MADISON, Ala. – Dr. Dee Fowler submitted his resignation as Superintendent of Madison City Schools during a special Madison Board of Education meeting on Wednesday.
Dr. Fowler resigned to take a position with the State Superintendent’s office in Montgomery. The board accepted the position in a 5-0 vote. His last day on the job in Madison will be November 30.
“The resignation of Dr. Fowler is a sudden, but not totally unexpected event,” said Madison City Board of Education President Dr. Terri Johnson. “Dr. Fowler has served as Superintendent of Madison City Schools for nearly 10 years, at a time when the average tenure of a superintendent in the state of Alabama is less than five. He has worked to improve educational opportunities for the children in Madison County for 40 years, and we are very fortunate that he chose to spend the last 18 years in our school district.”

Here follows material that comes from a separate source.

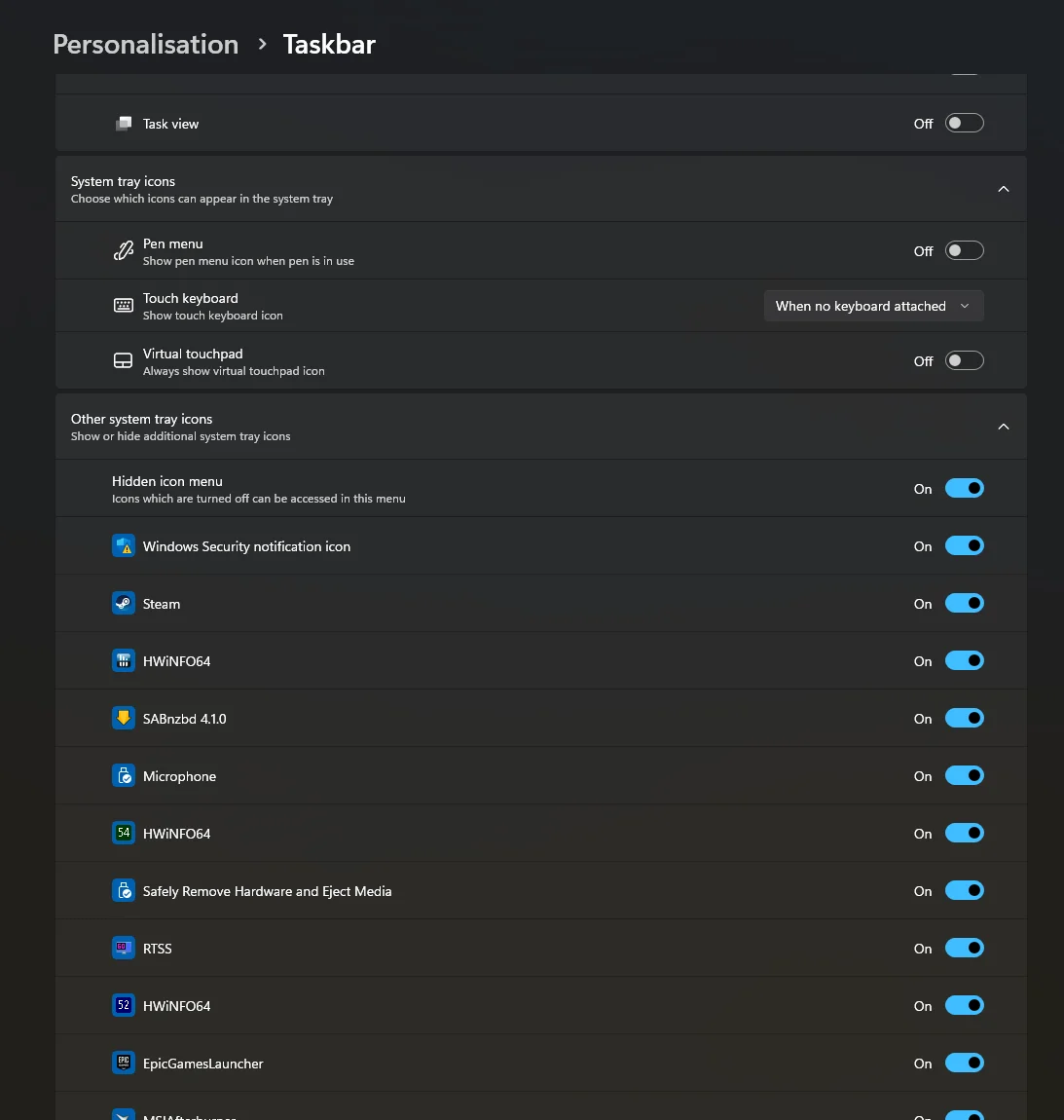Image resolution: width=1064 pixels, height=1120 pixels.
Task: Collapse the System tray icons section
Action: tap(1004, 189)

Dr. Johnson said the board will discuss the search process and ask for public input as they work on a permanent replacement. They plan to name an interim superintendent soon.
Dr. Fowler has been superintendent in Madison since January 2007 and has 41 years of education under his belt. His current contract with Madison City Schools lasts until 2018.
In an interview with WHNT News 19’s Jerry Hayes, Fowler said he was disappointed when he didn’t get the State Superintendent of Education job earlier this year. He was a finalist for State Superintendent in August, along with four others.
“I wanted to have state responsibilities and I thought, well, being state superintendent was the ticket and that just wasn’t what was in the cards for me,” Fowler said. “That wasn’t what the Lord had planned for me. But another door opened.” And he wasn’t ready to retire.
Fowler will be the Deputy State Superintendent and the Chief of Staff. He says he’s excited to be working with Michael Sentance, the man the state board hired in August. Fowler begins December 1.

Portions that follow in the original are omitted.